Three rounds in rapid succession fired from Morretti’s .38 buried themselves in the foreman’s chest, and it was his turn to lie face down in the broken glass and blood.
The kid jumped at the sharp crack of the weapon, and instinctively started towards the ex-foreman. Danny threw out an arm and blocked him. “Forget it! You wuz in the back wit’me. All you heard was some shots. Got it?” The kid couldn’t avert his stare. “Come on, we got a flatbed to load.”
An hour and a half later, the last of the police squad cars drove through the terminal gate, and right behind it was a flat-bed loaded with olive oil. The squad car turned south towards the Battery, but the truck headed straight across town to Fulton Street.
The overweight truck driver finished his coffee and threw the paper cup out of the window, but left the cherry cheese Danish hanging from his mouth as he manoeuvered his vehicle up to the loading docks, in front of the Fulton Street Fish Market. After turning off the engine, he lifted his hat to wipe the sweat from his forehead, and his dirty hair stood straight up, matted together from grease and dirt.
Theoretically, this huge complex of bins and stalls, stocked with every species of fish imaginable, was municipally owned. However, like the adjoining retail outlets, the cannery and nearly the entire distribution network, it was controlled by one man: Joseph ’Socks’ Lanza.
Socks Lanza was the undisputed number one power in the American fishing industry. Period. He had gained and maintained control of this empire with a very logical technique. A stranglehold on union labour.
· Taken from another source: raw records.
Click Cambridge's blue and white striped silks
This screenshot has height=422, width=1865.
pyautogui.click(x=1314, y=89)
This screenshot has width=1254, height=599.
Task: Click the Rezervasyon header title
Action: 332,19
Socks simply established his own unions, extorted funds for membership, and after filing some papers with the AFL, was in business.
For example, the Sea Food Workers Union, which was only one of a handful of unions run by Socks, dominated the Fulton Street Fish Market. In classic mob fashion, he covered all the bases with a separate union for each labour force. It was a trick learned from the DA’s office, where they would file up to half a dozen charges for one alleged offence, and try to get one to stick. A charge to cover all the bases, so to speak.